Saper scegliere tra dividendi e cedole obbligazionarie

di Redazione Commenta

Puntare sui dividendi, piuttosto che sulle cedole obbligazionarie dei titoli di Stato, potrebbe essere una strategia vincente per il 2011.

Da un’accurata analisi dei mercati finanziari europei, condotta osservando gli andamenti dei listini azionari per ben 24 mesi, emerge come l’investimento in azioni, contrapposto, per esempio, ad un investimento in obbligazioni a basso rischio per il 2011, sia estremamente vantaggioso.

Il motivo di tutto ciò sarebbe da ricercarsi in una tendenza che non si registrava dai lontani anni ’50.


SOCIETÀ SENZA DEBITI PER INVESTIRE

Stiamo parlando, infatti, della crescita generale degli utili aziendali che, in questi ultimi anni, ha fatto si che lo speculatore azionario potesse contare non soltanto sui guadagni derivanti dalle variazioni del prezzo del mercato bensì anche, e soprattutto, sulla regolare distribuzione dei dividendi.

Incassare, regolarmente, parte degli utili conseguiti anno dopo anno dalle aziende, rappresenta sicuramente un valore aggiunto che, lo speculatore più accorto, non si lascerebbe sfuggire facilmente.

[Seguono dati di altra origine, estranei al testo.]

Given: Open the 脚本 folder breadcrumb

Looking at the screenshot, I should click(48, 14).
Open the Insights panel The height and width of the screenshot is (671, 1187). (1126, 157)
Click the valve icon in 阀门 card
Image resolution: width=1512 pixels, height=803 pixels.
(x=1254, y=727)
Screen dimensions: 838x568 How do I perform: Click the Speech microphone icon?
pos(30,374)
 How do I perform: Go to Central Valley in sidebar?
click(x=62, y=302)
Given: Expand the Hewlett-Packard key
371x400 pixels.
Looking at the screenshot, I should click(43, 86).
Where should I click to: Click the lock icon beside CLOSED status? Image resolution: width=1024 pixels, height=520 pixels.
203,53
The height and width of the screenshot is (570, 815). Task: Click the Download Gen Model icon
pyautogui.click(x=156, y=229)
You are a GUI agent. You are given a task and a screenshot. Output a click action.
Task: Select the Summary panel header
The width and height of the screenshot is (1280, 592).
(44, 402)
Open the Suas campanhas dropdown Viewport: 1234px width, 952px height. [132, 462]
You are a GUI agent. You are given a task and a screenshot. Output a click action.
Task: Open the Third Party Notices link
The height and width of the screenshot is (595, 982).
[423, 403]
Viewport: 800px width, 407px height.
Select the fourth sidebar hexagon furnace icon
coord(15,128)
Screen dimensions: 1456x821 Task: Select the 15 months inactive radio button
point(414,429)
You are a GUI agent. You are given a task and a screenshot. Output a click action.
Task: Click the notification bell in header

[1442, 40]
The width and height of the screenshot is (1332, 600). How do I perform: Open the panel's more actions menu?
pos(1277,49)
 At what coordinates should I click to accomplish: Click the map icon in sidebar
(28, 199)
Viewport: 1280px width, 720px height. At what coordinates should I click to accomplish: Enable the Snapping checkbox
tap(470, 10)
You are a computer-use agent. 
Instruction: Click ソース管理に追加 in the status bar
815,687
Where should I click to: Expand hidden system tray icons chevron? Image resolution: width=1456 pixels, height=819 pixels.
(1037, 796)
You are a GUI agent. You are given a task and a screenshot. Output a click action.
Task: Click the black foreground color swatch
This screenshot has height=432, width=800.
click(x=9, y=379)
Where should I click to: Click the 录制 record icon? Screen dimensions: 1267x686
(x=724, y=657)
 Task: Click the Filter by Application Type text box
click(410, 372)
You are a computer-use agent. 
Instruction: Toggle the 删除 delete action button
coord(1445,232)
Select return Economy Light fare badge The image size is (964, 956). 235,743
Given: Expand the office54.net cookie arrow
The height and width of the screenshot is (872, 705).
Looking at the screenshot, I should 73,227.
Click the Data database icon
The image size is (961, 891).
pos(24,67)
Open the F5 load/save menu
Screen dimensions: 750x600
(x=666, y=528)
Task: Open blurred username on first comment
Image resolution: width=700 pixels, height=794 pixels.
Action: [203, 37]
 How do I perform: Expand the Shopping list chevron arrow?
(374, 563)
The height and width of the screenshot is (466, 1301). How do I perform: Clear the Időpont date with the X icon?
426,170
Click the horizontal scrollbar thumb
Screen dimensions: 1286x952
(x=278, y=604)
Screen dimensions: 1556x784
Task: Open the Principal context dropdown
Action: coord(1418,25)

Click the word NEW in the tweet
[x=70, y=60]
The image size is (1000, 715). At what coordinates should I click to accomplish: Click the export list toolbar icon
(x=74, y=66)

Il basilare meccanismo di funzionamento dei dividendi assomiglia, moltissimo, a quello delle cedole obbligazionarie dei titoli di Stato. Non è raro, dunque, osservare abili speculatori spostare ingenti capitali da una forma di investimento all’altra per sfruttare i momenti favorevoli che interessano l’una e l’altra.

ANDAMENTO DEI LISTINI AZIONARI NEL 2011

Come accennavamo all’inizio, però, l’investimento azionario in dividendi aziendali è maggiormente vantaggioso rispetto a quello in cedole obbligazionarie statali.

Il crollo delle quotazioni azionarie, cominciato con il 2008, ha fatto si che aumentasse non soltanto il rischio bensì anche i possibili rendimenti che, oggi, si assestano sul valore medio del 3,6% e con previsioni di crescita sino al 4,5%.

Al contrario, il rendimento offerto dai Bund decennali tedeschi (che è bene ricordare come siano i più solidi, tanto da venir presi come riferimento per i simili investimenti di altre nazioni) è fermo al 2,9%.